The respondent does not deny that what he has done is a contravention of article 7 of the agreement under which he was originally employed. His defence rests upon an allegation that the contract under which he was serving when his services were eventually dispensed with was not the original contract for a year, but was another contract—another contract in this sense, that he says the engagement for the second year depended upon tacit relocation. I agree with what was said by the Second Division in the case quoted to us of Lennox v. Allan ( 1880, 8 R. 38), where the Lord Justice-Clerk says this—“The law of tacit relocation upon which he relies has reference only to specific classes of servants—agricultural, domestic, and the like.

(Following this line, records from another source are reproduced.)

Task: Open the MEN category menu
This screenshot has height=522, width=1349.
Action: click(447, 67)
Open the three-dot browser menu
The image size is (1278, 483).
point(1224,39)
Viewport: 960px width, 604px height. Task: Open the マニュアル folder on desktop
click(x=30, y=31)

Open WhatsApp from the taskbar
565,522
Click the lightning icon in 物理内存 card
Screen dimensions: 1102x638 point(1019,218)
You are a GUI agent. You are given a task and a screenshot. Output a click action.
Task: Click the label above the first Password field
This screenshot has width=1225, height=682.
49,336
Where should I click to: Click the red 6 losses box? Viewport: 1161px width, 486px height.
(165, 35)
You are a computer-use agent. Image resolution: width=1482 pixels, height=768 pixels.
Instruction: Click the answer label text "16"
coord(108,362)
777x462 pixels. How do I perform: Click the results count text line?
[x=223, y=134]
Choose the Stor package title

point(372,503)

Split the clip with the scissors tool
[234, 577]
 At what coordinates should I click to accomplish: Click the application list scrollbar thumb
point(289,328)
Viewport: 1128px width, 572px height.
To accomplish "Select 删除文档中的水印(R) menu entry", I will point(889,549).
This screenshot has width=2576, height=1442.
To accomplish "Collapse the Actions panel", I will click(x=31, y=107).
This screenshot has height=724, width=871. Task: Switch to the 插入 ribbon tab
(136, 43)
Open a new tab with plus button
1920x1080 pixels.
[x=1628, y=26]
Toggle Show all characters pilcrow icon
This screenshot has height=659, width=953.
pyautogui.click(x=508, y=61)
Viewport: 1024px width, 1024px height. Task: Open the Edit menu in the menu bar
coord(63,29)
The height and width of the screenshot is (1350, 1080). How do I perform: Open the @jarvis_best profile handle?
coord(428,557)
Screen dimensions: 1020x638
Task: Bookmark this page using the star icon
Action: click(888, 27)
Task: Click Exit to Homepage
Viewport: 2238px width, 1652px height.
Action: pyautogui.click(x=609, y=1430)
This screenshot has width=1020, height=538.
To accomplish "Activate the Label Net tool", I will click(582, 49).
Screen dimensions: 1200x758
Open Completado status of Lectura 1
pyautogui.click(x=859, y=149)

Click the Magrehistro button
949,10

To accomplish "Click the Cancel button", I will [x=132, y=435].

The pursuer does not dispute that the rule as regards them depends upon custom; yet he seeks to import it into the case of master and workman where there is no such custom at all.” I am of opinion that the class of engagement that we have to do with here is not one that permits of tacit relocation in the proper sense of the word. Of course, that does not mean that if a person goes on serving there may not be an implied contract of service, and what that contract is must of course be gathered from the circumstances of the case. I think, for instance, that Stevenson v. The North British Railway Company ( 1905, 7 F. 1106), which was also quoted to us, was a case of implied contract, and I think that the mention by Lord Stormonth Darling of tacit relocation in that case is an error of nomenclature, and that he used “tacit relocation” there as a convenient phrase for really expressing an implied contract. Now here there might have been grounds for inferring an implied contract of service for a period, but then I think there is an entire failure of averment upon the respondent's side of any such contract. In fact, his averment, such as it is, is really almost self-destructive, because in answer 4 he admits that negotiations were entered into between the complainers and the respondent for the adjustment of a new contract, and then he goes on to say that pending the adjustment of a new contract the respondent continued in the employment of the complainers upon the terms and conditions of the original agreement, and he proceeds to assert that that arrangement constituted tacit relocation. Accordingly, upon the whole matter I have come to the conclusion that the Lord Ordinary is right.

Lord Johnston—I agree with your Lordship, but I base my judgment upon the last reason which your Lordship has mentioned, namely, that the respondent has put himself out of Court by his own statements in answer 4. That is the kernel of his case, and the two crucial averments are mutually destructive. The adjustment of a new contract could not be pending and at the same time the original contract be tacitly renewed for another year.

Lord Skerrington—I concur.

Lord Kinnear and Lord Mackenzie were sitting in the Extra Division.

The Court adhered.

Counsel:

Counsel for the Complainers and Respondents— Constable, K.C.— Wilton. Agents— Davidson & Syme, W.S.

Counsel for the Respondent and Reclaimer — Sandeman, K.C. — Chapel. Agents — Shield & Purvis, S.S.C.